Il se trouve que j'ai servi en Afghanistan en tant que soldat, pas à l'époque de la prise d'otage mais avant et après. J'ai lu dans la presse que les journalistes ont été enlevés au niveau du village d'Omarkhel, un fief taliban. J'ai halluciné quand j'ai lu cela. L'armée française ne pouvait pas approcher cette zone sans se faire tirer dessus systématiquement. J'en sais quelque chose puisque j'ai participé à une mission dans le secteur en 2009 où nous avons été pris en embuscade pendant 8 heures, bien que nous venions juste pour évaluer des travaux. Aucune ONG ne se rendait dans ce secteur, même les Afghans modérés avaient peur. Pour les journalistes, s'aventurer sans prévenir personne dans ce territoire me paraissait totalement irresponsable. Que cherchaient-ils donc? Cherchaient-ils à jouer au héros? Etaient-ils assez naifs pour croire qu'ils allaient pouvoir dialoguer avec des Talibans fanatiques et des brigands? Connaissaient-ils sufisamment le pays pour savoir dans quel guépier ils allaient se fourrer? Visiblement non.

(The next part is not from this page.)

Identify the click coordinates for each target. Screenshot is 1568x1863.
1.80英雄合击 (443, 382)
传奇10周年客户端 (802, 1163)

Ce qu'on ne dit pas dans la presse, c'est que leur témérité et leur inconscience, outre le fait qu'elle a mis leurs propres vies et celles de leurs accompagnateurs en danger, a aussi mis la vie des soldats français en danger. Combien d'opérations ont dû être menées pour les localiser? Combien d'opérations contre les Talibans n'ont pas été menées à leur terme par peur de toucher des groupes proches des preneurs d'otages, mettant ainsi leur vie en danger. Un Afghan qui travaille avec l'armée française m'a affirmé que notre peur de nous attaquer de front aux Talibans était due aux journalistes emprisonnés. Ce faisant, cette situation a permis aus réseaux Talibans de s'acheter en quelque sorte une garantie pour pouvoir continuer à nous harceler dans une relative impunité. J'ai vu sufisamment de cercueils passer pour savoir quels sacrifices notre armée doit consentir dans cette guerre que j'estime juste. On n'avait certainement pas besoin d'offrir ainsi aux Talibans des moyens de chantage énormes pour compliquer grandement une tâche déjà difficile.

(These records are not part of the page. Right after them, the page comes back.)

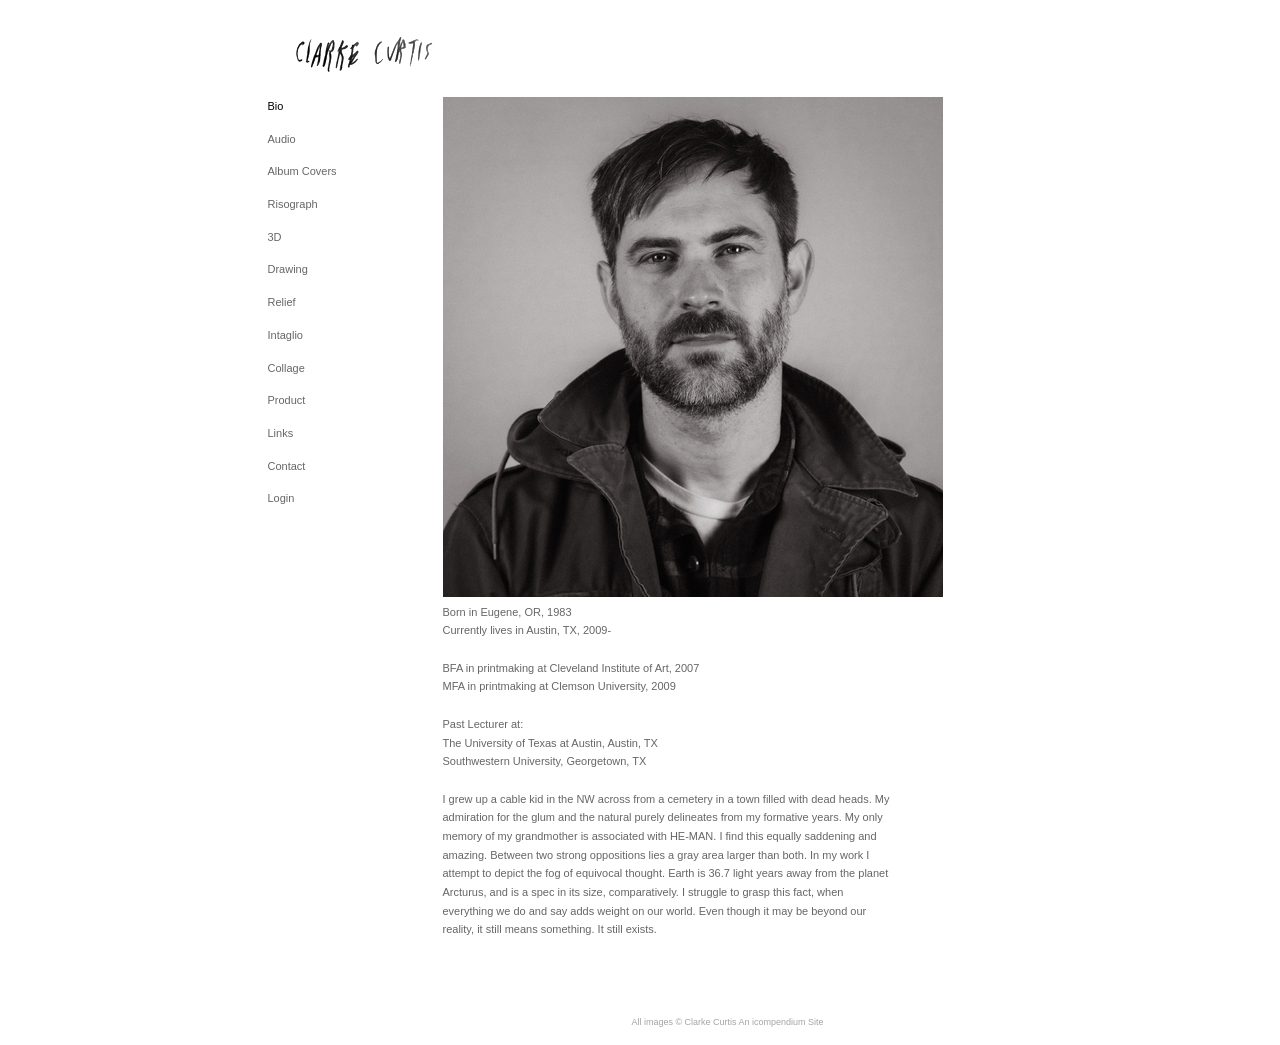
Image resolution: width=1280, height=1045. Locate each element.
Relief (282, 302)
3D (275, 237)
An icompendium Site (781, 1022)
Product (287, 400)
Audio (282, 139)
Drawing (288, 269)
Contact (287, 466)
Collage (286, 368)
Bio (276, 106)
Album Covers (302, 171)
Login (281, 498)
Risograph (293, 204)
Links (281, 433)
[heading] (318, 53)
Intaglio (285, 335)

L'année dernière, des villageois de la vallée d'Afghanya et de Ghayne, formés en milice, ont appelé l'armée française à la rescousse pour repousser une offensive des Talibans. Nous ne sommes pas intervenus et avons laissé les courageux villageois se débrouiller par eux-mêmes. Un lieutenant-colonel de l'état-major m'a confié que si nous sommes restés dans notre base, c'est parce que le groupe d'assaillants était proches des preneurs d'otages et que nous ne voulions pas les "provoquer".
Quelqu'un dira-t-il un jour cette vérité aux journalistes qui ont voulu jouer aux héros? Sauront-ils prendre conscience, au-delà de leur traumatisme personnel, du mal qu'ils ont causés, non seulement à l'armée française, mais à la population afghane? Leur responsables sauront-ils aussi prendre conscience de cela? Si vraiment, ils avaient voulu prendre contact avec des Talibans pour avoir leur point de vue, ils auraient du passer par des intermédiaires fiables. Mais cela ne s'improvise par à partir de Paris. Seuls des correspondants permanents, bien implantés, peuvent se permettre ce genre d'approche, à mon sens.
Je souhaite bien entendu la libération des journalistes et de leurs accompagnateurs. Mais qu'on en fasse pas des héros. Ce serait indécent. Et si ils sont victimes, c'est malheureusement d'abord à cause de leur inconsience et de leur inconséquence.